(EXERCISE GOAL)
Put every line of the records below into a Markdown table with the columns Row and Line, numbering the rows in order and skipping blank lines.

(INPUT RECORDS)
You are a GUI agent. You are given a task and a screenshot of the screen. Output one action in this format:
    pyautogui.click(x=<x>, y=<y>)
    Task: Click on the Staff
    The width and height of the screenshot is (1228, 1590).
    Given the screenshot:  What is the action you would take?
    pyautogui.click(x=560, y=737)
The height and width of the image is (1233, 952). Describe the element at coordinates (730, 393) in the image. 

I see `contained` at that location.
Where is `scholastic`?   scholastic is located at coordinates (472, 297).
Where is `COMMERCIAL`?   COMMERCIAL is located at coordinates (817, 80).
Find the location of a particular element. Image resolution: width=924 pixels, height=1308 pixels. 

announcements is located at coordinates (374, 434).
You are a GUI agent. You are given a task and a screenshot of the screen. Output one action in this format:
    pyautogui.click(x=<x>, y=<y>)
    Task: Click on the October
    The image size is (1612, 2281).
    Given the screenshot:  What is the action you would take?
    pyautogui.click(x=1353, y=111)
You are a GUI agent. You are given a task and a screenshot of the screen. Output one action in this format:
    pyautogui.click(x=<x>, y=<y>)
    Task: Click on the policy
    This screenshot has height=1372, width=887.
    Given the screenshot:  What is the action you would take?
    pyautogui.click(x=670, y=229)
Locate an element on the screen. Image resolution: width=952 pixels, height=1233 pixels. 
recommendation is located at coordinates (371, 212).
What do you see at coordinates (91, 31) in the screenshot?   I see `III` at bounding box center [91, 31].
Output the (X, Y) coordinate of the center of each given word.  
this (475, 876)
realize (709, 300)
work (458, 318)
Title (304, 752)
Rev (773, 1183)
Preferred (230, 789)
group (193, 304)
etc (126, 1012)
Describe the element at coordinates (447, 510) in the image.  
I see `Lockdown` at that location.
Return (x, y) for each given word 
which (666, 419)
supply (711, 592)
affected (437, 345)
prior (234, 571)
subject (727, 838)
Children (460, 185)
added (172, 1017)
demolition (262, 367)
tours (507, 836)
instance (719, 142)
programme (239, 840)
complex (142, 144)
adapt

(FINAL ANSWER)
| Row | Line |
|---|---|
| 1 | You are a GUI agent. You are given a task and a screenshot of the screen. Output one action in this format: |
| 2 |     pyautogui.click(x=<x>, y=<y>) |
| 3 |     Task: Click on the Staff |
| 4 |     The width and height of the screenshot is (1228, 1590). |
| 5 |     Given the screenshot:  What is the action you would take? |
| 6 |     pyautogui.click(x=560, y=737) |
| 7 | The height and width of the image is (1233, 952). Describe the element at coordinates (730, 393) in the image.  |
| 8 | I see `contained` at that location. |
| 9 | Where is `scholastic`?   scholastic is located at coordinates (472, 297). |
| 10 | Where is `COMMERCIAL`?   COMMERCIAL is located at coordinates (817, 80). |
| 11 | Find the location of a particular element. Image resolution: width=924 pixels, height=1308 pixels.  |
| 12 | announcements is located at coordinates (374, 434). |
| 13 | You are a GUI agent. You are given a task and a screenshot of the screen. Output one action in this format: |
| 14 |     pyautogui.click(x=<x>, y=<y>) |
| 15 |     Task: Click on the October |
| 16 |     The image size is (1612, 2281). |
| 17 |     Given the screenshot:  What is the action you would take? |
| 18 |     pyautogui.click(x=1353, y=111) |
| 19 | You are a GUI agent. You are given a task and a screenshot of the screen. Output one action in this format: |
| 20 |     pyautogui.click(x=<x>, y=<y>) |
| 21 |     Task: Click on the policy |
| 22 |     This screenshot has height=1372, width=887. |
| 23 |     Given the screenshot:  What is the action you would take? |
| 24 |     pyautogui.click(x=670, y=229) |
| 25 | Locate an element on the screen. Image resolution: width=952 pixels, height=1233 pixels.  |
| 26 | recommendation is located at coordinates (371, 212). |
| 27 | What do you see at coordinates (91, 31) in the screenshot?   I see `III` at bounding box center [91, 31]. |
| 28 | Output the (X, Y) coordinate of the center of each given word.   |
| 29 | this (475, 876) |
| 30 | realize (709, 300) |
| 31 | work (458, 318) |
| 32 | Title (304, 752) |
| 33 | Rev (773, 1183) |
| 34 | Preferred (230, 789) |
| 35 | group (193, 304) |
| 36 | etc (126, 1012) |
| 37 | Describe the element at coordinates (447, 510) in the image.   |
| 38 | I see `Lockdown` at that location. |
| 39 | Return (x, y) for each given word  |
| 40 | which (666, 419) |
| 41 | supply (711, 592) |
| 42 | affected (437, 345) |
| 43 | prior (234, 571) |
| 44 | subject (727, 838) |
| 45 | Children (460, 185) |
| 46 | added (172, 1017) |
| 47 | demolition (262, 367) |
| 48 | tours (507, 836) |
| 49 | instance (719, 142) |
| 50 | programme (239, 840) |
| 51 | complex (142, 144) |
| 52 | adapt |